Just because of the darling girls there was always a burning
candle
in the little star house. No one there cared about yesterday or
tomorrow,
only the fading painterly blue sky mattered. The father
watched
the silhouettes run across the hills like paper dolls with long
trailing
sashes fluttering like butterfly kisses before bed time. He said his prayers
and
thanked the heavens above for all of his bliss and wonderment.
What
had happened was, his wife read a book about the meadows, the cabin, the
winding
roads
and deer antlers that would peep past meadows when they moved to this
“paradise.”
He
listened intently to every word as she put a paperweight on the page she read
from. Her
Thoughts
drew him into the kitchen, looking at the apron tied around her waist and
simple
stylish
yellow-blonde hair he named the girls after when he said, ‘How are my tow-heads
today?”
after
coming home. They loaded up the Chevrolet and went to build a home- a wooden
structure
to
sit in and bask in the happiness of familial bliss.
They
wanted a fairy tale, but it was nothing of the sort. The woman he loved wrote
poetry
all day as the children played to keep her heart warm when she would rather
pull her hair
out.
She waited in quiet desperation for when, “daddy comes home,” to rescue her
soul. One day she found dusty rose velvet dresses with sash bows wadded up
underneath beds with crayon wax drizzled. The tow heads concocted marvelous explanations
about the colorful drips on the wood floor and carpet by the hearth and stove,
but never gave into the truth unless threatened with endless summer days in
time-out.

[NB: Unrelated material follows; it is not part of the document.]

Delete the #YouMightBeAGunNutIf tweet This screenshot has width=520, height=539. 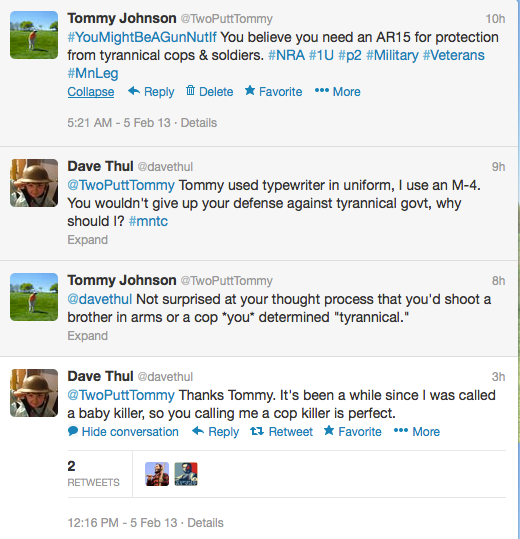pyautogui.click(x=209, y=92)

And this was her lot.
To
the girls delight they had an assortment of items, in the one-bedroom house,
consisting of paintbrushes, play-dough, musical instruments and children’s
books all available upon request from the woman of the home. None of these
inspired the girls as much as afternoon walks consisted of feeding the swans
underneath the weeping willows and talking to their father in the fields that
he plowed by hand. At dusk they would return home, watching for the flickering
light from the fireplace stove through the window, this was the guidepost back
to love and home.
For my two little tow heads I call the twins. Love, Mommy (cw class).